# new PICS...99 sentraGXE LE



## SENTRAdriver_06 (Mar 3, 2003)

before...

























theNEW...































































^ need to do some welding or somthing to install seats... but thats my new shit


----------



## pete? (Jul 6, 2004)

take those 2 breather filters off and replace it with the stock hose. that filter is letting un measured air and throwing off the A/F ratio.








pull your pants up :thumbup:


----------



## wes (Apr 30, 2002)

Coming along nice bro! Keep up the good work.


----------



## SENTRAdriver_06 (Mar 3, 2003)

1.6pete said:


> take those 2 breather filters off and replace it with the stock hose. that filter is letting un measured air and throwing off the A/F ratio.
> 
> 
> 
> ...


is that right... thanks... didnt know that..

and my belt hangs off................ my shorts are on... bro


----------



## Gimp (Jun 9, 2002)

Like the wheels.....what are the next plans.........other than the seats and taking off the breather filters.


----------



## HellFire (Nov 11, 2003)

Nice. love the rims. =)


----------



## NotAnotherHonda (Aug 7, 2003)

i love that filter...you know the part number by chance?


----------



## SENTRAdriver_06 (Mar 3, 2003)

thanks for the comps.... 

going for hotshot header...
JWT cams, ecu..
pulley

and as far as the K&N part NUMBER... E-1009
the only thing with that one is that it has a 3 1/4" outlet... was too big for my 3" adapter, i got pissed cuz i could have sworn it was gonna work... but i got creative and cut the rubber outlet of my old cone filter, made it get inside of the K&N's outlet... and then sliped ontoo my adapter for a tight fit... i'll try to get pics to help explain...


----------



## NotAnotherHonda (Aug 7, 2003)

well it looks mean with that nice ass filter....was it about $50?


----------



## wes (Apr 30, 2002)

NotAnotherHonda said:


> well it looks mean with that nice ass filter....was it about $50?


I have that same filter for the Cobra MAF when I run it as a warm air setup, I think I paid about $62 for it from Auto Zone...


----------



## SENTRAdriver_06 (Mar 3, 2003)

yup... was around 62


well worth it!


----------



## Ninety-Nine SE-L (May 5, 2002)

SENTRAdriver_06 said:


>


well whadoya kno, the 99 GA16 also has that shitty little purge valve as well. Sorry, something I noticed since I just tore mine off upon installing my thermo spacers and new intake manifold.

BTW, it's the thing on the top right (left in the picture) of the intake manifold, in case you have no idea what I'm babbling about.


----------



## B14_Stealth (Aug 14, 2003)

I just noticed your springs are green are those Tein springs?


----------



## SENTRAdriver_06 (Mar 3, 2003)

B14_Stealth said:


> I just noticed your springs are green are those Tein springs?


yea they are Tein... s techs


----------



## LIUSPEED (May 29, 2002)

◆ ◆ ◆ ◆

EXERCISE BRIEF> In the forum thread, what K&N part number does SENTRAdriver_06 give for the filter? The data that comes next has no connection to the forum thread.

INFORMATION SUPPLIED>
◆ ◆ ◆ ◆

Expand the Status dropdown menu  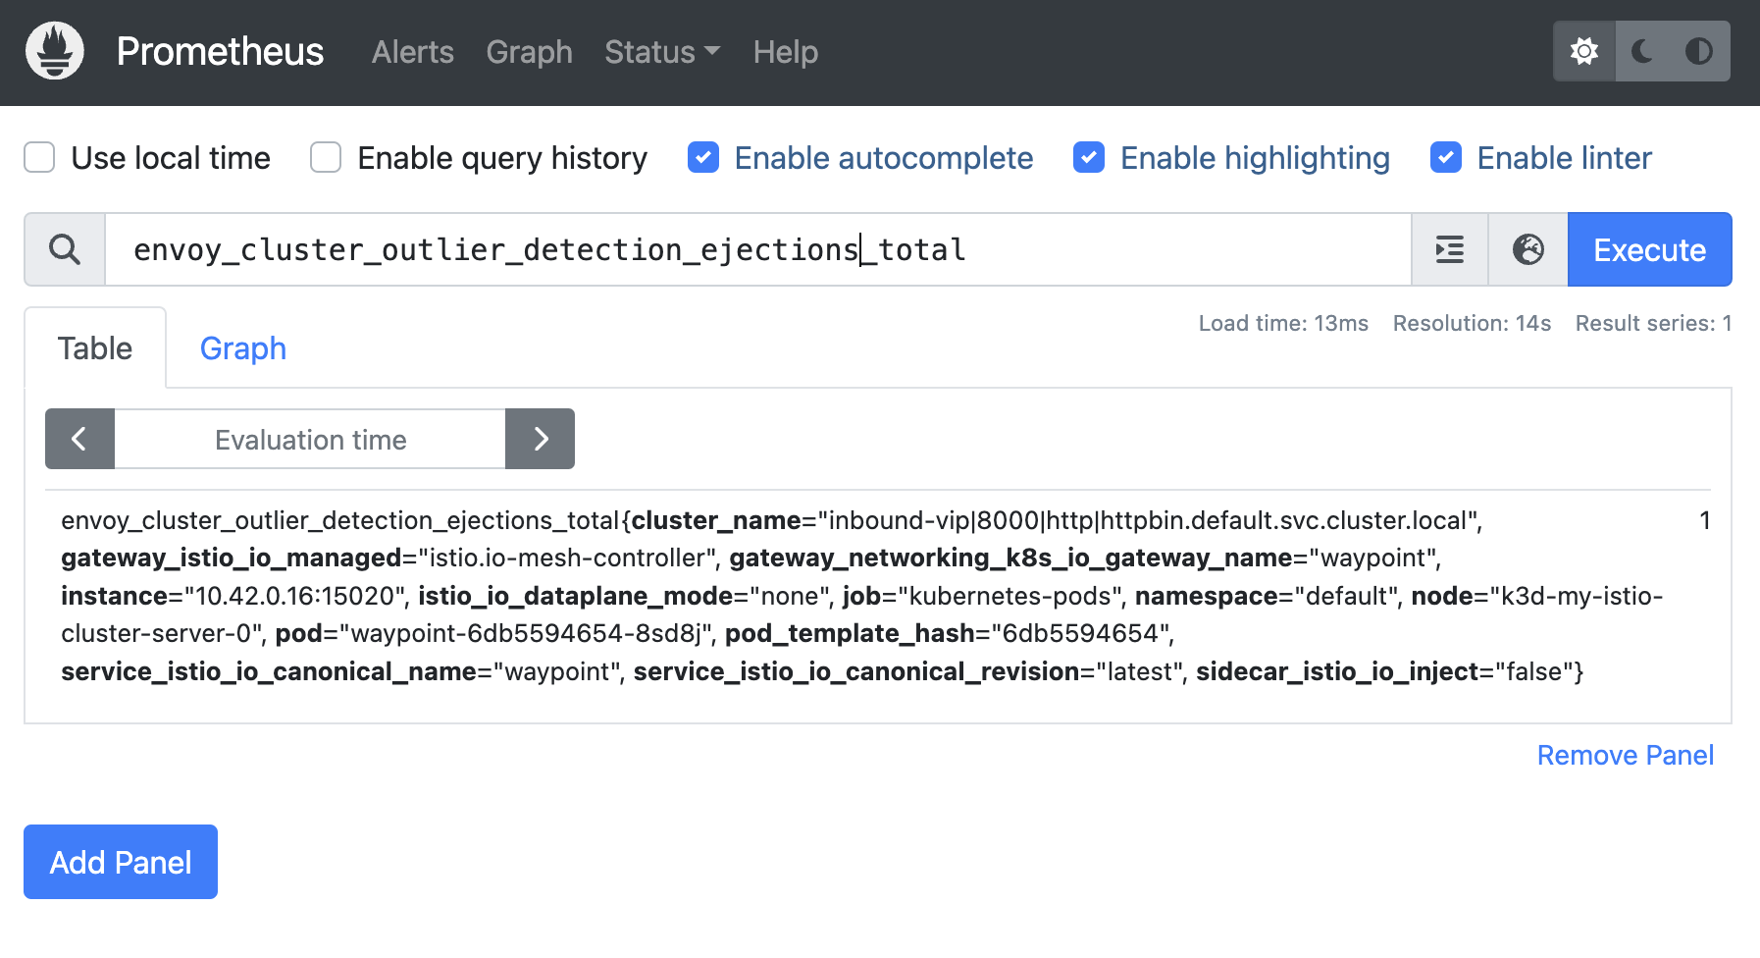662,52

◆ ◆ ◆ ◆

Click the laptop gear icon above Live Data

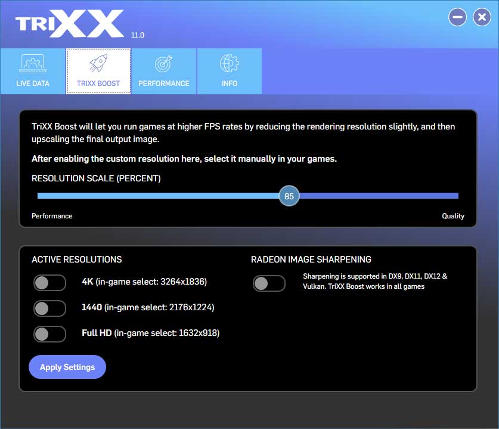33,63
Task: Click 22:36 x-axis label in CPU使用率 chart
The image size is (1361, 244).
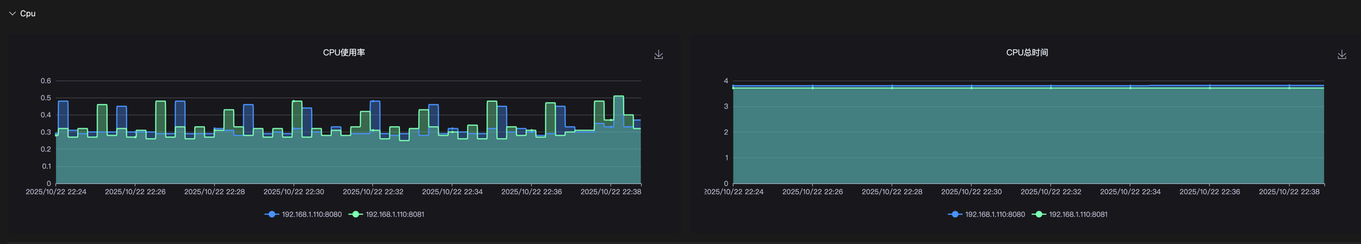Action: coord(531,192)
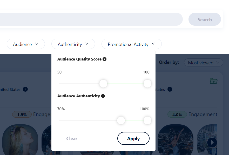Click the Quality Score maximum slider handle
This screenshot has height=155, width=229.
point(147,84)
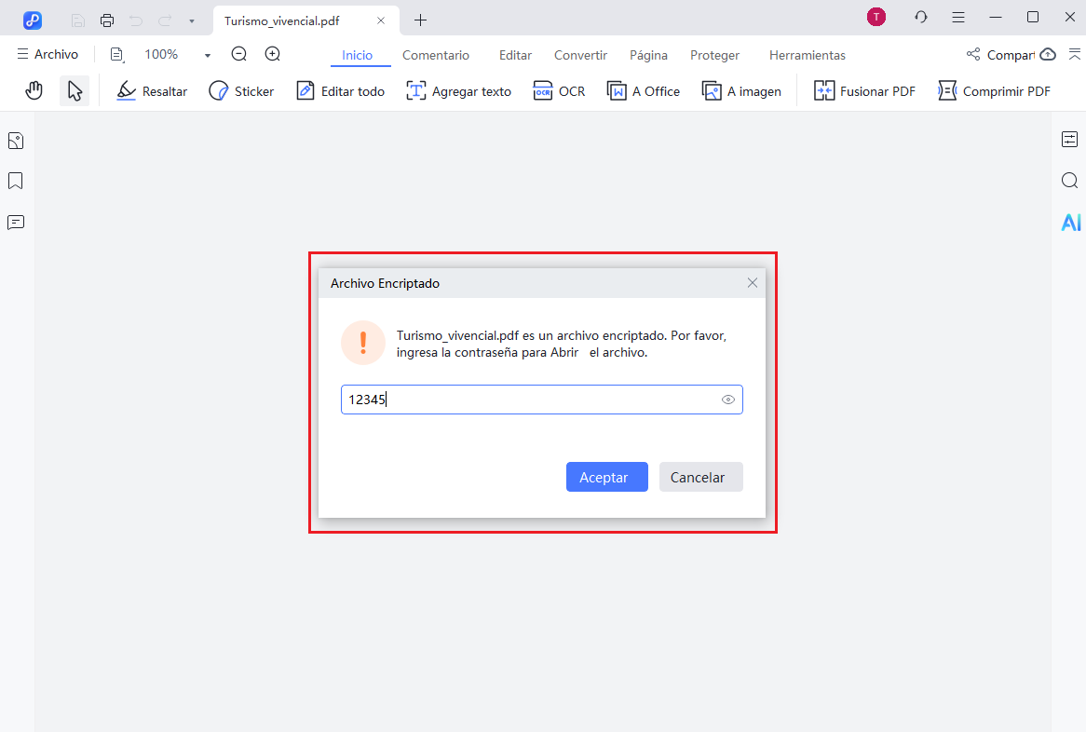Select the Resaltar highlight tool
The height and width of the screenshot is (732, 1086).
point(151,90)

◆ ◆ ◆ ◆

WRITTEN RESPONSE> E-1009